Ah ok, I never waited to see 175, guess i'll go try that now. 

Pics of the install so far, lines are ran inside the car to the fronts and through the firewall, waiting to put it into the fender until the struts are on. Valves work great. For the second compressor, should I follow the Easy Street wiring diagram or the VIAR diagram? They are different diagrams.


----------



## Zorba2.0 (Jan 28, 2005)

corrado_sean2 said:


> also follow the wiring diagram with the auto pilot, it will show how to wire it all up with one compressor or two.



Will do


----------



## corrado_sean2 (Nov 14, 2005)

yah the auto pilot way is the way you wanna wire the compressors.


----------



## Zorba2.0 (Jan 28, 2005)

Thanks man. Compressor stopped right at 175. I seem to have a small leak some where so I'm just going to teflon tape the joints I used dope on.


----------



## Zorba2.0 (Jan 28, 2005)

So I thought I would spend a little time today installing the rear struts before I had to go back over seas just to see how low it can go. 
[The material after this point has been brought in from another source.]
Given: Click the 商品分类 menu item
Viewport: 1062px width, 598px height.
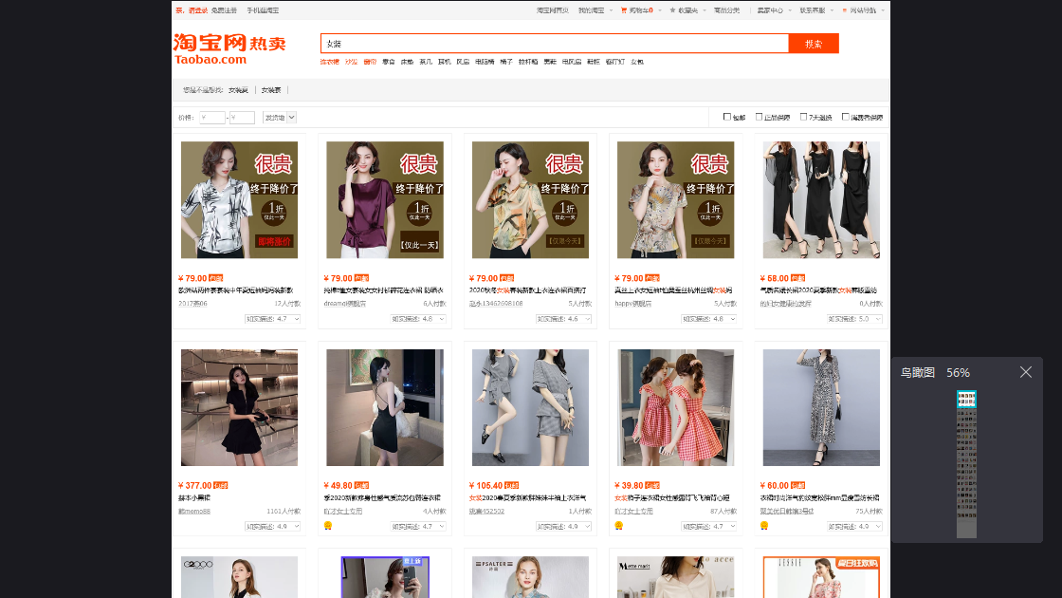Looking at the screenshot, I should point(726,9).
Car raised, wheels of and top strut nut off in 10 minutes. Lower strut bolt on the other hand took 2 hours of fighting just the get the bolt threads into the bushing. I couldnt pull the farging bolt out no matter what I tried. Impact, white lith grease, wd-40, vise grips, pushing in and out on it, prying the bolt out while using an impact... nothing could get it out. So I failed there, and put it back together.


Got the second compressor wired up today and found a few leaks and fixed those. Everything is ready for my friend to install the struts when he paints it this winter. Guess I'll have to wait to see it really low. 

Thanks for all the help on this "cram session" guys. :thumbup:


----------